In my experience when asking both the fire chief and insurance about fireplaces and stoves, I have been told to just follow the manufacturers instructions.

If it were a new stove you were putting in, it would be a good idea to get a permit and have it inspected by the town.

Around here, nobody from the insurance company ever inspects houses. They might send someone out if you have a claim, but they mostly go by police and fire reports as proof. :)

Chris the Rep
01-24-2005, 08:35 PM
I understand about not wanting to have costs run out of control, nor do I like the idea of nosy people looking to line their pockets, or the pockets of the local governing authority, unnecessarily.

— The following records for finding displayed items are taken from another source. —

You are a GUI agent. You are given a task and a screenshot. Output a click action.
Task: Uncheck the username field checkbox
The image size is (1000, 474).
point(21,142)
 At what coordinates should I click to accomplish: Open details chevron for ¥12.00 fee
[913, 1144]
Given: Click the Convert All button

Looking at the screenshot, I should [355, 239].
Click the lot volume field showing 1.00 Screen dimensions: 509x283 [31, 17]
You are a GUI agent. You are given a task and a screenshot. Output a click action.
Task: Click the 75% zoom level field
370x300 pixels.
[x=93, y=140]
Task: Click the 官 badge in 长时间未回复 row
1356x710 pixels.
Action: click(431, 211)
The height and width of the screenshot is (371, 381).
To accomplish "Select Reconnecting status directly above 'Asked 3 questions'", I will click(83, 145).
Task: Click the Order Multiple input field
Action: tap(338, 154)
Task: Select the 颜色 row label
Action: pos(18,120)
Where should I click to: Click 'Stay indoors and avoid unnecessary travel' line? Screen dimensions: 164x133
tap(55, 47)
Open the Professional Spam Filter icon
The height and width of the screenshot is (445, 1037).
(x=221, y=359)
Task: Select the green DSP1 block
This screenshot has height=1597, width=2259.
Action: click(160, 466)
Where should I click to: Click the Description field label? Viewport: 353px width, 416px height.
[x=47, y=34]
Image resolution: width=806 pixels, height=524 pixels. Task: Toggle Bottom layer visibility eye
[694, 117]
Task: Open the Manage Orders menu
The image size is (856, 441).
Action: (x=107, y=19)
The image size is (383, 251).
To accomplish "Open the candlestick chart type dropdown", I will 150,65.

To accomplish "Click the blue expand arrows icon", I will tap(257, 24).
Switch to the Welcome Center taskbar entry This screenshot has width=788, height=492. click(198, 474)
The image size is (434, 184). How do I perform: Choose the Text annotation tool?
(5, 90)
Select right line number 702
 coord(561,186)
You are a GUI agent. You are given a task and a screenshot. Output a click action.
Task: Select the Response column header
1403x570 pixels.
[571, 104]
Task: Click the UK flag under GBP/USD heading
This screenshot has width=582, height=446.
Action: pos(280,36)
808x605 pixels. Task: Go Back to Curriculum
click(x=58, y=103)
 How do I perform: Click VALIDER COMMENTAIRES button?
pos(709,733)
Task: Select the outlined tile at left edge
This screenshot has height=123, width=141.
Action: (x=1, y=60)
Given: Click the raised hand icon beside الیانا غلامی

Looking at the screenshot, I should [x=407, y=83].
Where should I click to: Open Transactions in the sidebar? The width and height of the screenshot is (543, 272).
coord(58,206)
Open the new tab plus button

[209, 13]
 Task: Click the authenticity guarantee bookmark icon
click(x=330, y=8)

I only mentioned the egress point(s) because they were brought to my attention more as a fire safety issue. My agent told me that they don't like finished living space having only one entry/exit point. (I have typical 12" x 18" basement windows, which are not large enough to qualify as points of egress.) Their thinking is that since you're planning to install a stove, it must be there to keep you warm while in the room, so it's finished living space, and therefore requires a second point of egress. In this instance, I don't necessarily agree with it, but I understand it. It's not like it were a bedroom.

These people must lie awake at night dreaming of perils and how to either exclude them from coverages, or how to charge you and I an arm and a leg for them.

Chris

Chris the Rep
01-24-2005, 08:43 PM
ANSI 118.1 is an standard for unmodified (no latex) thin-set mortar, ANSI 118.4 is the standard for latex modified thin-set mortar. For your installation, I'd use a latex modified, that should handle almost any installation that you're considering.

Good luck

Chris

JohnNoobie
01-24-2005, 10:15 PM
I only mentioned the egress point(s) because they were brought to my attention more as a fire safety issue. My agent told me that they don't like finished living space having only one entry/exit point.

Oh, *my* egress. I thought you were talking about the smoke's egress.

I never thought about that. I guess that's what building inspectors are for. :rolleyes:

It would be kind of fun to build a secret exit door under my desk on the other side of my office. I'll install a secret stash right next to it - with a loaded firearm, fake id, and $500 in small bills. :idea:

Thanks everyone. If and when I ever get this job done, I'll try to upload some pics.